[Material supplied Boundary: Start]
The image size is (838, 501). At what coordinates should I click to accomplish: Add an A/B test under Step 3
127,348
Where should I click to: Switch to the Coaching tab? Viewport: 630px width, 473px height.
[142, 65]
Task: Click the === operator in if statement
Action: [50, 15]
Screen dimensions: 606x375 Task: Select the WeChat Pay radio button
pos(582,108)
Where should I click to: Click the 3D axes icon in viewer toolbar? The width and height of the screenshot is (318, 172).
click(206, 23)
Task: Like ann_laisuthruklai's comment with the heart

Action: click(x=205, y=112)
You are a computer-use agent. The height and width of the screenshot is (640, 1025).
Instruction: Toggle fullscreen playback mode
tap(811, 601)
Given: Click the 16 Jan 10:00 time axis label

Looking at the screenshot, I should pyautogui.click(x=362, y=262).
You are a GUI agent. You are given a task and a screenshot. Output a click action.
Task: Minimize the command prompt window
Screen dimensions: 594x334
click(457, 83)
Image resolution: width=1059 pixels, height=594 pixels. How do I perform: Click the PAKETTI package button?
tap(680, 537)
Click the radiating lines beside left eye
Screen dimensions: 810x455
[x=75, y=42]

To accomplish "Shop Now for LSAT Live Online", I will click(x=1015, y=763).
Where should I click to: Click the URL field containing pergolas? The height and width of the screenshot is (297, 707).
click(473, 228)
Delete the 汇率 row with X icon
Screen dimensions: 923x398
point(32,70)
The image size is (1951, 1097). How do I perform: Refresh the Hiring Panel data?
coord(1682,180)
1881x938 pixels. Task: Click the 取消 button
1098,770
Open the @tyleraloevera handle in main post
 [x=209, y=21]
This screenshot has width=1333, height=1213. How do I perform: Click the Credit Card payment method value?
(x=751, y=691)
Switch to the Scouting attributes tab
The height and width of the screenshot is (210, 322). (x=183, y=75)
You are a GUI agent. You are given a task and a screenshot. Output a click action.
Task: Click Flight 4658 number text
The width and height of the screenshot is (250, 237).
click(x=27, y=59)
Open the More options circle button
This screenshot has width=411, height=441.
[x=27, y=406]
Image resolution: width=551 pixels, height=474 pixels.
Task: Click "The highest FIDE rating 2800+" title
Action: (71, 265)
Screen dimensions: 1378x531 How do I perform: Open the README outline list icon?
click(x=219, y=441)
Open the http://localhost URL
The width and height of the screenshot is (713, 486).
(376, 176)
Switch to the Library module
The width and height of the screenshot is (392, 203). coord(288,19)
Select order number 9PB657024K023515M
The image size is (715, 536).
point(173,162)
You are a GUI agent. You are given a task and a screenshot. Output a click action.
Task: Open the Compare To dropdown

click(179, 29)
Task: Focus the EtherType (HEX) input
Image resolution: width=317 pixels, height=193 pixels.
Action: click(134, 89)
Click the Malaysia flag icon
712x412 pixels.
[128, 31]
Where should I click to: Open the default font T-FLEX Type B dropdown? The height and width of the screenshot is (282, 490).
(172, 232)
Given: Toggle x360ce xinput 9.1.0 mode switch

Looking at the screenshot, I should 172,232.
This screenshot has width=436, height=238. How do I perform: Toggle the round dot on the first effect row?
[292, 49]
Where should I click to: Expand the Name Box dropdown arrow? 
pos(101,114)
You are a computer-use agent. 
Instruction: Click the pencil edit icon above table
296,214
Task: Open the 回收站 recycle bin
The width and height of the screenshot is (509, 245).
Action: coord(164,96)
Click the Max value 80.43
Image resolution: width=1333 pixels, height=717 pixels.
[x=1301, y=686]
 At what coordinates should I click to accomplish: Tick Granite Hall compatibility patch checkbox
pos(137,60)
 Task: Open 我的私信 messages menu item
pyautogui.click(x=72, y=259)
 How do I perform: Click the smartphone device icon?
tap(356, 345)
[Material supplied Boundary: End]
• _Exercise details_:
Going through the material above, work out how many lines contain the string "computer" and give only that figure.

• _Exercise result_:
2